Denver Blames Slowing Response Times On Dwindling Police Force
DENVER (CBS) – After a deadly shooting that took place while the victim was on the phone with emergency dispatchers, Denver ordered its independent audit committee to look at how long it takes police officers to respond.
What it found was response times have increased overall, highlighting a need for more officers and resources in the city.
“I can’t give you an exact but number what I can tell you is, everybody generally agrees we need to get a bigger police department,” said Commander Matt Murray with the Denver Police Department.
The report found from 2008 to 2013, the departments priority call response time increased from 11.4 minutes to 14.3 minutes.
At the same time, the police force shrank by 225 officers.
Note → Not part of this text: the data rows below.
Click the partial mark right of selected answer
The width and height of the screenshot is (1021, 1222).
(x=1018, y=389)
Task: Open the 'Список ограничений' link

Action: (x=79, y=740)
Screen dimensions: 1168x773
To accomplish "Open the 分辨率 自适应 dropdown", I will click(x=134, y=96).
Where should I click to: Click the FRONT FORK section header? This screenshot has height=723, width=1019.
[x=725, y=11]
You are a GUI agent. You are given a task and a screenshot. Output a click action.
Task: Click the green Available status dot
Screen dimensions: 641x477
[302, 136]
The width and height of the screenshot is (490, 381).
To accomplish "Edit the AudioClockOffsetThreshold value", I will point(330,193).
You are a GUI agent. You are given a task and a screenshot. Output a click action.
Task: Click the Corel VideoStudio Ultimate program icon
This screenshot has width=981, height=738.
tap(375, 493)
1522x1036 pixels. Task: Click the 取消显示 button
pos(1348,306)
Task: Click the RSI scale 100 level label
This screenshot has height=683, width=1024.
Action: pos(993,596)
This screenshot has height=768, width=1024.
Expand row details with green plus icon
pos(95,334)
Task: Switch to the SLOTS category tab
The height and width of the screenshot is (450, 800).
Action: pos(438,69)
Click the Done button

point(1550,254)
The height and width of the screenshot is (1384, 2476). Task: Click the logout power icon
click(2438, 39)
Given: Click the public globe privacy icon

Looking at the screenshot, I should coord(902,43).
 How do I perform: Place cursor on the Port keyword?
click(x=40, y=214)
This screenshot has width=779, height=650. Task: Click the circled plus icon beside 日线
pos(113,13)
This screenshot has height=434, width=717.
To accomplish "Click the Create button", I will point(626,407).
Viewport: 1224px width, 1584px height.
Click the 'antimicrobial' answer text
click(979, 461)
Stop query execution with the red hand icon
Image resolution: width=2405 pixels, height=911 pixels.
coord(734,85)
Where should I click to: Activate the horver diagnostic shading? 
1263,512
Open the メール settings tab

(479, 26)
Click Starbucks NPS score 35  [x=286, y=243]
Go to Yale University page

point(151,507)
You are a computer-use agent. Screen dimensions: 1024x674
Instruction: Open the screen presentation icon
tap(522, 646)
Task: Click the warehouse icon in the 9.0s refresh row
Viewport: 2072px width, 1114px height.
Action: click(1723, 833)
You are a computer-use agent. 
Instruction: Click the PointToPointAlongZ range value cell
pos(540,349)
Auditors believe the loss of those officers led to the increase in the length of response times.
The report came after the shooting death of Kristine Kirk in her home in Observatory Park. The average response time for that neighborhood is nearly 16 minutes.
The night of her death, it took officers 13 minutes, but 12 minutes into the call — while Kirk was still on the phone with a dispatcher — Richard Kirk allegedly shot and killed his wife.
In that case, the dispatcher failed to verbally inform officers Richard Kirk had taken a gun from the safe.
That dispatcher has resigned but the case did prompt the review of response times.
Unlike fire departments, there are no standards for police response times.
The department does say it needs to improve.
“As we get additional resources,” said Division Chief David Quinones. “We’ll continue to allocate those resources based on need and we’ll look at response times.”
Since taking the job in 2011, Chief Robert White has cut about $3 million a year from the budget but said much of it was trimming fat including reallocating positions.
In a letter to the community, he said response times have started to trend downward since 2012 when the changes actually began and there was an increase cases being cleared.
White also pointed out since votes passed Measure 2A, more than 200 police recruits have entered and/or will graduate from the Denver Police Academy by the end of the year.